À parte as infraestruturas, uma das chaves para manter a competitividade e a relevância está, mais do que nunca, na aposta em competências que extravasam a gestão, recrutando cientistas de dados e especialistas de design thinking ou agile coaches. E, em termos tecnológicos, implementar sistemas de analítica de informação e dados, da Inteligência Artificial e Internet das Coisas (IoT, na sigla anglo-saxónica) – algo que a Mazars não descura. “A nossa oferta nesta área abrange hoje a generalidade dos serviços clássicos tipicamente inseridos numa prática de consultoria, tais como estratégia e operações, mas conta cada vez mais com um enfoque em domínios associados ao digital e a tecnologias emergentes, essenciais no sentido de disponibilizar uma resposta mais ampla, profunda e eficiente”, refere Luís Gaspar.
O próximo ano, quase a bater à porta, continuará a ser laborioso para estas empresas. A Ernst & Young (EY) acredita que as consultoras que conseguirem auxiliar os clientes a identificar cenários futuros e a trabalhar neles terão hipótese de se posicionar como conselheiros estratégicos, fazê-los crescer e, consequentemente, crescer também em 2021.
Bruno Padinha, responsável de Consultoria da EY considera que a tecnologia de colaboração é um bom exemplo. “No advento da pandemia beneficiámos da filosofia de mobilidade e trabalho flexível que já tínhamos e rapidamente e sem sobressaltos colocámos todas as nossas pessoas, tanto client-serving como de back-office, a trabalhar a partir de casa quando ficou claro que era a coisa responsável a fazer e antes mesmo de as autoridades decretarem o confinamento. Simultaneamente, apoiámos alguns dos nossos clientes na aceleração dessa digitalização do posto de trabalho, aproveitando métodos de trabalho e aceleradores tecnológicos em que já tínhamos investido anteriormente”, lembra.

-------------------------

● **TAREFA A**
Consegue reproduzir fielmente o excerto sobre as consultoras, a começar em "O próximo ano, quase" e a seguir até "também em 2021."?
● **TAREFA B**
Com base no excerto sobre as consultoras:
(i) Que perfis, além da gestão, se recrutam para manter a competitividade?
(ii) Que cargo tem Bruno Padinha na EY?
(iii) Em que ano poderão crescer as consultoras que ajudarem os clientes a identificar cenários futuros, segundo a EY?
Os registos não contam para nada aqui.

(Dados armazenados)
-------------------------

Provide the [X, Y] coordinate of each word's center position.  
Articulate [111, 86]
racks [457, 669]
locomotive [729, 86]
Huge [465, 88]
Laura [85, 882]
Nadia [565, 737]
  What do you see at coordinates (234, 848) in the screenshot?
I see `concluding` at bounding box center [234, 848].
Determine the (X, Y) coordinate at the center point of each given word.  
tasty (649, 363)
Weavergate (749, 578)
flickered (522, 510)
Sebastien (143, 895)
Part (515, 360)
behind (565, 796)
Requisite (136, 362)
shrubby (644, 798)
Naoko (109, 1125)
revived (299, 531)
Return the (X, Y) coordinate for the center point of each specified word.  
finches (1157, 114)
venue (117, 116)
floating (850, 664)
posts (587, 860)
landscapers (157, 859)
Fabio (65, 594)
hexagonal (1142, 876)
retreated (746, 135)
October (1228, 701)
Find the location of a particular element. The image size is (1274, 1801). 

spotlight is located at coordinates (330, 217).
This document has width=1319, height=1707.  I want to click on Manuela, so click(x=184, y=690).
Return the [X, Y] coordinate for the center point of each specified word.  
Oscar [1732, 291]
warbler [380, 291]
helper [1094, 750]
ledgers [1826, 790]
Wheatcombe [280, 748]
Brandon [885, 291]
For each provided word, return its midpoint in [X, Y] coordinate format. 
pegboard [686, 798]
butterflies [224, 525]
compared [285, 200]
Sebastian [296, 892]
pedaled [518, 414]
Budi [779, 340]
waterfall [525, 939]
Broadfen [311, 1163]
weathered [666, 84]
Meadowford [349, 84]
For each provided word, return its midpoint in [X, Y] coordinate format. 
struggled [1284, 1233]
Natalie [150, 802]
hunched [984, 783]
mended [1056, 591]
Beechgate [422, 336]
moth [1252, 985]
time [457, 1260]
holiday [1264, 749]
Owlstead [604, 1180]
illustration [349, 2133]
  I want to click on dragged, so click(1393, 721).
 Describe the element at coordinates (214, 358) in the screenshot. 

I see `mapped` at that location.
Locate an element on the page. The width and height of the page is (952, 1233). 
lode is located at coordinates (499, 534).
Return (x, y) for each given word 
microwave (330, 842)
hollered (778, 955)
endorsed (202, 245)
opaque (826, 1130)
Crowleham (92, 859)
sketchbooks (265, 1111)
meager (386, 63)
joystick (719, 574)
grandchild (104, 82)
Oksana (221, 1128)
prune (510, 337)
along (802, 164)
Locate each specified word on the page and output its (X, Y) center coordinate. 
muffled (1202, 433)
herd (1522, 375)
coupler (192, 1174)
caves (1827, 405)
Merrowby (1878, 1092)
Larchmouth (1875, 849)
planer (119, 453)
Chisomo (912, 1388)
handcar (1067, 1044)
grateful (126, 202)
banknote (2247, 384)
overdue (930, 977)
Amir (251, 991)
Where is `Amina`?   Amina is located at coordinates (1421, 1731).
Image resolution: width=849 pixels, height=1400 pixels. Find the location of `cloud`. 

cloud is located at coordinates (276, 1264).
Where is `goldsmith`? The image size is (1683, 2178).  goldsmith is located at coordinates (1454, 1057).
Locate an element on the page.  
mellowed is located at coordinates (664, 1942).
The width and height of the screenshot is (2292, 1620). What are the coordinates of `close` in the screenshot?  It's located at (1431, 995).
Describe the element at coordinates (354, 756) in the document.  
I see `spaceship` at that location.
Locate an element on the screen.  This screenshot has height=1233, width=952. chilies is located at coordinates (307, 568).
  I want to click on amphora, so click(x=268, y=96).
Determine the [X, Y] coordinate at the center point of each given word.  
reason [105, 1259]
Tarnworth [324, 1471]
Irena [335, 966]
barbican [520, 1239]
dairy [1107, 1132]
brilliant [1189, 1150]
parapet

-------------------------

● **RESULTADO DA TAREFA A**
O próximo ano, quase a bater à porta, continuará a ser laborioso para estas empresas. A Ernst & Young (EY) acredita que as consultoras que conseguirem auxiliar os clientes a identificar cenários futuros e a trabalhar neles terão hipótese de se posicionar como conselheiros estratégicos, fazê-los crescer e, consequentemente, crescer também em 2021.

● **RESULTADO DA TAREFA B**
(i) Cientistas de dados, especialistas de design thinking e agile coaches.
(ii) É responsável de Consultoria.
(iii) Em 2021.